Respiratory distress syndrome. Babies are at risk for breathing difficulties, including respiratory distress syndrome, if the mothers have gestational diabetes. The lung complications may be explained by preterm delivery, insufficient oxygen to the lungs and metabolic changes that lead to a deficiency in surfactant. Surfactant is an essential compound for optimal lung function.
Hypoglycemia (low blood sugar levels). Babies may develop low blood sugar right after being born. Doctors manage this condition by giving intravenous glucose to bring the levels up. If left untreated, severe cases of hypoglycemia can lead to seizures and other complications.
Long term complications. Research shows that babies of mothers with gestational diabetes are at higher risk to develop type 2 diabetes or become obese later on in life, compared with babies of mothers without diabetes.

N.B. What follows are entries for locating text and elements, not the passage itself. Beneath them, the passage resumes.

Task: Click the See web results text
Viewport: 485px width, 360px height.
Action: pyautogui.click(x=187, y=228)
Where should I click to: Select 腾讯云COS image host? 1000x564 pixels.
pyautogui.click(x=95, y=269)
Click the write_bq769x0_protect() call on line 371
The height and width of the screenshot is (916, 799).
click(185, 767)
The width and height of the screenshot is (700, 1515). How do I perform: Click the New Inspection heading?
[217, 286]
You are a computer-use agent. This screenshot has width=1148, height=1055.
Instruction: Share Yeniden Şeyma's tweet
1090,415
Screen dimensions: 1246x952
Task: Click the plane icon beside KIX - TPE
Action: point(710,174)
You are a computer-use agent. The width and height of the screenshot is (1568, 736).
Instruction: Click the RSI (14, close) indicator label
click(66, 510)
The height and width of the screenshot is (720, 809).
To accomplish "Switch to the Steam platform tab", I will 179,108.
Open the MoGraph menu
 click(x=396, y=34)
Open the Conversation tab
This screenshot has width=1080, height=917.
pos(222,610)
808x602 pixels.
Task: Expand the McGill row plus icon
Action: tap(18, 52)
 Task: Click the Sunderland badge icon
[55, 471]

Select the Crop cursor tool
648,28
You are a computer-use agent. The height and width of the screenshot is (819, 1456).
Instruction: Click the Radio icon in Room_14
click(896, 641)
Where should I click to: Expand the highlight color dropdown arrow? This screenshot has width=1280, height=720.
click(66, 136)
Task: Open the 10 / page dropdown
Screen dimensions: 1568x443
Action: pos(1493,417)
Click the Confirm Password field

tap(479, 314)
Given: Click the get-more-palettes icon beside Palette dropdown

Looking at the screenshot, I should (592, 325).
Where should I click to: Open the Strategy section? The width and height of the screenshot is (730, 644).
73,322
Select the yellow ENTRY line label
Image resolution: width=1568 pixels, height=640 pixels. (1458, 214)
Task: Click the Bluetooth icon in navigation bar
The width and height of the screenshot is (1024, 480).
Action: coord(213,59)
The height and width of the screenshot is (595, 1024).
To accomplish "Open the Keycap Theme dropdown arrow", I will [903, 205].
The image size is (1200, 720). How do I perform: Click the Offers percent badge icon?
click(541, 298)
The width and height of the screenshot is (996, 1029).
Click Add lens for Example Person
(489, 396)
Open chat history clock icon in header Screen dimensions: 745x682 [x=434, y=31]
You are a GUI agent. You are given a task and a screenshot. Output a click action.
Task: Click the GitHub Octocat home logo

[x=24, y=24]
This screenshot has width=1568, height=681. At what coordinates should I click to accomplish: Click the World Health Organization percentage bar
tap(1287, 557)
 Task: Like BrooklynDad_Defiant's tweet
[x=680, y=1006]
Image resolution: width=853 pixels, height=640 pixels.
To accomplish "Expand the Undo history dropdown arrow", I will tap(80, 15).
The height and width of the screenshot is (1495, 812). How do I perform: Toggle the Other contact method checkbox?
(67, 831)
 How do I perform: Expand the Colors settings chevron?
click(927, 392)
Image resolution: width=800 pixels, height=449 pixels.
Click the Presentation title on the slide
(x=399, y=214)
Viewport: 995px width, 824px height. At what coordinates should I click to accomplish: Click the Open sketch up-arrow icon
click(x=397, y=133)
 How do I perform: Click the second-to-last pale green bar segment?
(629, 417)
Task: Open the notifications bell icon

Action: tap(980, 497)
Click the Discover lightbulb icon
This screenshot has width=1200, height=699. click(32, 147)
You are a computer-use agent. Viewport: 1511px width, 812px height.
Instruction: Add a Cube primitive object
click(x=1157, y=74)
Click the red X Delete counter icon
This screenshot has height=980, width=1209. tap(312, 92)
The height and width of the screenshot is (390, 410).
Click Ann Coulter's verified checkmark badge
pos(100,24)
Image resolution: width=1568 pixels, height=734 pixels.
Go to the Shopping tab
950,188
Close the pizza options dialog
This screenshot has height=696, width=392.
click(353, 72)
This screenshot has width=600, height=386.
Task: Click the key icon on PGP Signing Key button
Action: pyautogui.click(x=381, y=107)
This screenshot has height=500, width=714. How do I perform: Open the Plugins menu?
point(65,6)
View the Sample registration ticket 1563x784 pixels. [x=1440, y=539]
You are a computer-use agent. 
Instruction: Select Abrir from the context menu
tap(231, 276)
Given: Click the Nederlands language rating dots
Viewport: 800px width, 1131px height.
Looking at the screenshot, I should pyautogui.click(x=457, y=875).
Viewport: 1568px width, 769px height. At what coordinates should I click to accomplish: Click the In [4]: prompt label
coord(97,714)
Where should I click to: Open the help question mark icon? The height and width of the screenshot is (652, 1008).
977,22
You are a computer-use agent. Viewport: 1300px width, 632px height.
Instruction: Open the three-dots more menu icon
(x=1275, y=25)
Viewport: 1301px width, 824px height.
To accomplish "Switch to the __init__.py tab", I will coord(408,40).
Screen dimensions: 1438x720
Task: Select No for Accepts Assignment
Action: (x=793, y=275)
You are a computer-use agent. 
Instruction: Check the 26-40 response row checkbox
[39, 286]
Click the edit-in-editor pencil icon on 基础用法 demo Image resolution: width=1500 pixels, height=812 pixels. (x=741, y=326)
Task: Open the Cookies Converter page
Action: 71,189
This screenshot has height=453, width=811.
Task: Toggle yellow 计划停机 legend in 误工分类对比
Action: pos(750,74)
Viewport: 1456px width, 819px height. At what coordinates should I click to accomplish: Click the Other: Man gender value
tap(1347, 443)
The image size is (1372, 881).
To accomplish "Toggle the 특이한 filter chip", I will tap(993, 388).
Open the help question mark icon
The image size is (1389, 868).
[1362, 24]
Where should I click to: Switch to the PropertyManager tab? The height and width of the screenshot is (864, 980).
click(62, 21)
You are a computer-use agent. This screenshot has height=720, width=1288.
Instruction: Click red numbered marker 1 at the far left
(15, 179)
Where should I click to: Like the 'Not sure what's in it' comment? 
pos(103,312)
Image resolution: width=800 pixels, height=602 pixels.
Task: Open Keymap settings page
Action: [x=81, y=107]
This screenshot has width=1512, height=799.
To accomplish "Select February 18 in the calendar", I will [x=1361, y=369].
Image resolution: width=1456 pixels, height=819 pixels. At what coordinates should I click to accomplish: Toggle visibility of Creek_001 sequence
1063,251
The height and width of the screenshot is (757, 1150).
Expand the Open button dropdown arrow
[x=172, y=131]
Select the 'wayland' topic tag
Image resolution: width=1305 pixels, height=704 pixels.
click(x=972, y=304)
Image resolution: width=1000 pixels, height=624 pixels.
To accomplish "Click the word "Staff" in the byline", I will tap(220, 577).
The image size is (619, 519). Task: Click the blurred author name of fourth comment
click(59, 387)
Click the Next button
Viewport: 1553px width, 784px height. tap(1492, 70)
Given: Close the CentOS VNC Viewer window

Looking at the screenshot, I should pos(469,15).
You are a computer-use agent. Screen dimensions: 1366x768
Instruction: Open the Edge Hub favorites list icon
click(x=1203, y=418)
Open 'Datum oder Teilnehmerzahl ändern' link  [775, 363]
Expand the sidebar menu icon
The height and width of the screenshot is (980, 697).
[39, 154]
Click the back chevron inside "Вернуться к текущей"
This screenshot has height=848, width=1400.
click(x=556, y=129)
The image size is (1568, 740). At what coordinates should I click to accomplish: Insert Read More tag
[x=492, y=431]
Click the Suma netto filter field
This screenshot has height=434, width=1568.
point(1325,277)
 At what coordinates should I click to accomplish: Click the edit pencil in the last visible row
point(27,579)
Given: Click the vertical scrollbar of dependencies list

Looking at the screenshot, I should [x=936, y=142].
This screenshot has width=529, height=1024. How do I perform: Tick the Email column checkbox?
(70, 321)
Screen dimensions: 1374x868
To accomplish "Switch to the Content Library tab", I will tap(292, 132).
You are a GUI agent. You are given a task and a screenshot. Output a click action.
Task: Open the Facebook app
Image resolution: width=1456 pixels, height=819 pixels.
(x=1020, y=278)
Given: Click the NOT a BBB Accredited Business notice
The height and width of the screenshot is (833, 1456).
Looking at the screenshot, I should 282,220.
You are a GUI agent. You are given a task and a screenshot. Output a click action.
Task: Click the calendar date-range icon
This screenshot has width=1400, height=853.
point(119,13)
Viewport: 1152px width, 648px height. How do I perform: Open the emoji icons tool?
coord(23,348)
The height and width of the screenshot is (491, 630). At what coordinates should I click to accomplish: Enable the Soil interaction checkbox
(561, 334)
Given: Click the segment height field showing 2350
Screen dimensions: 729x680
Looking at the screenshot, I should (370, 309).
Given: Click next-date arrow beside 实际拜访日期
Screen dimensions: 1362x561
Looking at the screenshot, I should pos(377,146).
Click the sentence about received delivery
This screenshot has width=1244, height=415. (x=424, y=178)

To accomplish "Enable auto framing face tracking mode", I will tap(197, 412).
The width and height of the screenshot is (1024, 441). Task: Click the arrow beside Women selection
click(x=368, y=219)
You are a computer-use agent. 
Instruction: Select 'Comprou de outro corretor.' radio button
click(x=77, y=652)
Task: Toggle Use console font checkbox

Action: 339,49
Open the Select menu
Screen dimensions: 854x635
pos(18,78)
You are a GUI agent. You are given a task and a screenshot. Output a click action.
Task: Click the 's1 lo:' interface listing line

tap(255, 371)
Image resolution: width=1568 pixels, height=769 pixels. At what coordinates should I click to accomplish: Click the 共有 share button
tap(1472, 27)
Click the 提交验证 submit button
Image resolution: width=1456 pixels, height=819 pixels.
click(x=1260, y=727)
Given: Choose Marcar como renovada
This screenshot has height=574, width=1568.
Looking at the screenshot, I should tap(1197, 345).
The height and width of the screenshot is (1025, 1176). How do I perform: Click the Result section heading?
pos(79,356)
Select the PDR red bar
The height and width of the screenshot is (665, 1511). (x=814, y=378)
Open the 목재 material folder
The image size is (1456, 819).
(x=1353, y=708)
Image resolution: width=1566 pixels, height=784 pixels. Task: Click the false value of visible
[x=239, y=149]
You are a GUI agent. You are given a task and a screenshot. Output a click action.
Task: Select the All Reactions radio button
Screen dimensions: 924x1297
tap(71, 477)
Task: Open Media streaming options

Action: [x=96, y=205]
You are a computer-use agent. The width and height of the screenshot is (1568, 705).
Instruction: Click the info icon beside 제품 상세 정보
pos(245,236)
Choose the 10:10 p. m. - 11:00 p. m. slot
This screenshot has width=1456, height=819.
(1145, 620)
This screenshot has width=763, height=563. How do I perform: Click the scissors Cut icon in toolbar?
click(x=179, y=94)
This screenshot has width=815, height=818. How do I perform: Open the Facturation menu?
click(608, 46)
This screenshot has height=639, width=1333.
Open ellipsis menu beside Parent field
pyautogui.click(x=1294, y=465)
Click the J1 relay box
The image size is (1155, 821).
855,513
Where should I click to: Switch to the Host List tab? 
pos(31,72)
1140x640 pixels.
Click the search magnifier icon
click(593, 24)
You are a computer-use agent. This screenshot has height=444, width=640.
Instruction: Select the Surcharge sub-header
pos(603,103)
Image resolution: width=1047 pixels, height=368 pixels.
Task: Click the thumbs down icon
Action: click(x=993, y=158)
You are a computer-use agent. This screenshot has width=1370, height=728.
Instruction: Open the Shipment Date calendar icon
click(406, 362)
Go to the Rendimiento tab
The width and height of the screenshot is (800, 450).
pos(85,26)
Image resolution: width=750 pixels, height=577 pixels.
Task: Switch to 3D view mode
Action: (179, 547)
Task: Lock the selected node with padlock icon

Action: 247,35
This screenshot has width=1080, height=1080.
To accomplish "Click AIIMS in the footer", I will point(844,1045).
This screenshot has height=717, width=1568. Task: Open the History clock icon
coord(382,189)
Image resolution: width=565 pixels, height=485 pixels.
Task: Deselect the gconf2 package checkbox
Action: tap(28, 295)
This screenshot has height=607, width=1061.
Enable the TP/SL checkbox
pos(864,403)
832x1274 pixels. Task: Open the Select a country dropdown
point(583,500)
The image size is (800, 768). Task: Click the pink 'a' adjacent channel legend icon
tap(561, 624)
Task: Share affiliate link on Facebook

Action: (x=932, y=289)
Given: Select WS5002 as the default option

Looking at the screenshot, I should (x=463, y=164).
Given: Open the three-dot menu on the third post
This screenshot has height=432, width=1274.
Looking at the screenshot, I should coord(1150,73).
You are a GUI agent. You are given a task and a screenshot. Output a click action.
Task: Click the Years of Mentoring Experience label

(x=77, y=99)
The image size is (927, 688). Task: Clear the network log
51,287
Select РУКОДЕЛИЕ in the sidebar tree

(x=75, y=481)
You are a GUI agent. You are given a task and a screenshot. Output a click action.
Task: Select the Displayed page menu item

Untreated gestational diabetes can be fatal for the baby. There is increased risk of stillbirth- or death of the baby before or right after birth.
Complications that may affect the mother
Hypertension and preeclampsia can be caused by gestational diabetes. Preeclampsia is a serious complication of pregnancy after 20 weeks of gestation. It is characterized by high blood pressure, vision problems, kidney and complications, shortness of breath, pain in the upper abdomen, sudden weight gain, fluid retention and low levels of platelets in the blood.
C-section delivery. Mothers with gestational diabetes are at increased risk to require c-section due to gestational diabetes, especially if they develop preeclampsia and the baby is larger than normal.
Type 2 diabetes. Pregnant women who have gestational diabetes are more likely to develop type 2 diabetes later on in life.
Gestational diabetes treatment
There is a simple, easy way to prevent these complications for both expectant mothers and babies. The healthier the mothers, the better and healthier the pregnancy. Keep the blood sugar in check by adopting a healthy lifestyle, and taking medications, as needed.
Expectant mothers need to adopt a healthy lifestyle. The healthier, the better, to prevent gestational diabetes and other pregnancy-related complications. Those with gestational diabetes require more follow-ups and close monitoring of the pregnancy. Regular blood sugar checks for the mother, and checkups for baby’s growth and development, with repeat ultrasound and other tests. The mother’s blood glucose levels have to be checked again 6-12 weeks after delivery and tested for diabetes every three years afterward.
Diet. Nutrition is important for the mother and baby. Diet should include fiber rich foods like vegetables, fruits and grains. Elimination of highly processed foods is recommended to avoid excess weight and increased blood glucose levels.
Regular exercise helps improve insulin sensitivity. Most pregnant women benefit from moderately intense exercises like brisk walking, aerobic or pilates.
Maintaining a healthy weight is important . Ideally, a woman should lose excess pounds before pregnancy. During pregnancy it is normal to gain some weight. However, too much weight gain can increase the risk of gestational diabetes. A combination of diet and exercise help avoid excess weight gain.
Stress management. Stress can create additional problems, including spikes in the blood sugar levels. Yoga stretches, deep breathing and mindful meditation can all reduce stress and improve the mood.
Avoiding environmental pollutants- from second hand smoke, to other pollutants in the air. It may be worth investing into an air purifier at home, and avoid painting the home or other renovations that can lead to more chemicals in the environment. Recent studies link air pollution with several pregnancy complications, including gestational diabetes, hypertension and preeclampsia, premature rupture of membranes, placenta praevia, and accrete.Air pollutants have a negative impact on the baby’s health, too.
Lifestyle changes and monitoring blood sugar levels are often enough to manage gestational diabetes. However, about 10-20% of the women with this condition may need diabetes treatment with insulin. The use of oral diabetes drugs during pregnancy is controversial because some doctors believe more research is needed to determine its safety. Overall, the prognosis is good, as gestational diabetes is well managed and the delivery is successful.